Transcribe each entry shown below with no difference from the original.
--
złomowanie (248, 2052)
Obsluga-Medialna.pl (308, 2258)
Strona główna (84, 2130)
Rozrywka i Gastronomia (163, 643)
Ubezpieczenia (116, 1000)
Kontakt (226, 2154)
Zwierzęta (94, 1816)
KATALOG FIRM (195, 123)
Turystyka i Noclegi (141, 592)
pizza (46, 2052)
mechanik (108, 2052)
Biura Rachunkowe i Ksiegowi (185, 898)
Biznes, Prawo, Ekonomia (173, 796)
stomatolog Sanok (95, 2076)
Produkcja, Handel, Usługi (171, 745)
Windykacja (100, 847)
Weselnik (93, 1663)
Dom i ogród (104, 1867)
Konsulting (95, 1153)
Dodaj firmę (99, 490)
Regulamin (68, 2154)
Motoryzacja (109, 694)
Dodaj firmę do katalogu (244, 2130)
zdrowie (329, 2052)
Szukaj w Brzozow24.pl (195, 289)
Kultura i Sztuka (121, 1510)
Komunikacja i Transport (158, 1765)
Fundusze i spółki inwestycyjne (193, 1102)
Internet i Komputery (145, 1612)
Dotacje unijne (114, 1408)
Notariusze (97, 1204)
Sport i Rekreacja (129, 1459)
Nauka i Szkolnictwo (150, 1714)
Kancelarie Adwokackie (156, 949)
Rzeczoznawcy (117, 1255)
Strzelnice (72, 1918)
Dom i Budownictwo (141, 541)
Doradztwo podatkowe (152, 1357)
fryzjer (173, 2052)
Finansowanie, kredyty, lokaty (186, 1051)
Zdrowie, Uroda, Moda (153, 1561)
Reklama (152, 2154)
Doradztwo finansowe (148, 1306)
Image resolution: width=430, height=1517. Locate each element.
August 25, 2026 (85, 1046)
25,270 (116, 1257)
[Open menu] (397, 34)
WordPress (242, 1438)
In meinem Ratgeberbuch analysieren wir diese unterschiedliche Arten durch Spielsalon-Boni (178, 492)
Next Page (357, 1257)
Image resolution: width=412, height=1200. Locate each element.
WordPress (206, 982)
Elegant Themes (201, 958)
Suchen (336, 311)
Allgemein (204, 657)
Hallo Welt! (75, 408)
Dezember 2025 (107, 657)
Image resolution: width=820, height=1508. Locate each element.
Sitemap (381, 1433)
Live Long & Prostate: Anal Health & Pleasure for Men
--
__SOLUTION FOR THIS TASK__
złomowanie (248, 2052)
Obsluga-Medialna.pl (308, 2258)
Strona główna (84, 2130)
Rozrywka i Gastronomia (163, 643)
Ubezpieczenia (116, 1000)
Kontakt (226, 2154)
Zwierzęta (94, 1816)
KATALOG FIRM (195, 123)
Turystyka i Noclegi (141, 592)
pizza (46, 2052)
mechanik (108, 2052)
Biura Rachunkowe i Ksiegowi (185, 898)
Biznes, Prawo, Ekonomia (173, 796)
stomatolog Sanok (95, 2076)
Produkcja, Handel, Usługi (171, 745)
Windykacja (100, 847)
Weselnik (93, 1663)
Dom i ogród (104, 1867)
Konsulting (95, 1153)
Dodaj firmę (99, 490)
Regulamin (68, 2154)
Motoryzacja (109, 694)
Dodaj firmę do katalogu (244, 2130)
zdrowie (329, 2052)
Szukaj w Brzozow24.pl (195, 289)
Kultura i Sztuka (121, 1510)
Komunikacja i Transport (158, 1765)
Fundusze i spółki inwestycyjne (193, 1102)
Internet i Komputery (145, 1612)
Dotacje unijne (114, 1408)
Notariusze (97, 1204)
Sport i Rekreacja (129, 1459)
Nauka i Szkolnictwo (150, 1714)
Kancelarie Adwokackie (156, 949)
Rzeczoznawcy (117, 1255)
Strzelnice (72, 1918)
Dom i Budownictwo (141, 541)
Doradztwo podatkowe (152, 1357)
fryzjer (173, 2052)
Finansowanie, kredyty, lokaty (186, 1051)
Zdrowie, Uroda, Moda (153, 1561)
Reklama (152, 2154)
Doradztwo finansowe (148, 1306)
Image resolution: width=430, height=1517. Locate each element.
August 25, 2026 (85, 1046)
25,270 (116, 1257)
[Open menu] (397, 34)
WordPress (242, 1438)
In meinem Ratgeberbuch analysieren wir diese unterschiedliche Arten durch Spielsalon-Boni (178, 492)
Next Page (357, 1257)
Image resolution: width=412, height=1200. Locate each element.
WordPress (206, 982)
Elegant Themes (201, 958)
Suchen (336, 311)
Allgemein (204, 657)
Hallo Welt! (75, 408)
Dezember 2025 (107, 657)
Image resolution: width=820, height=1508. Locate each element.
Sitemap (381, 1433)
Live Long & Prostate: Anal Health & Pleasure for Men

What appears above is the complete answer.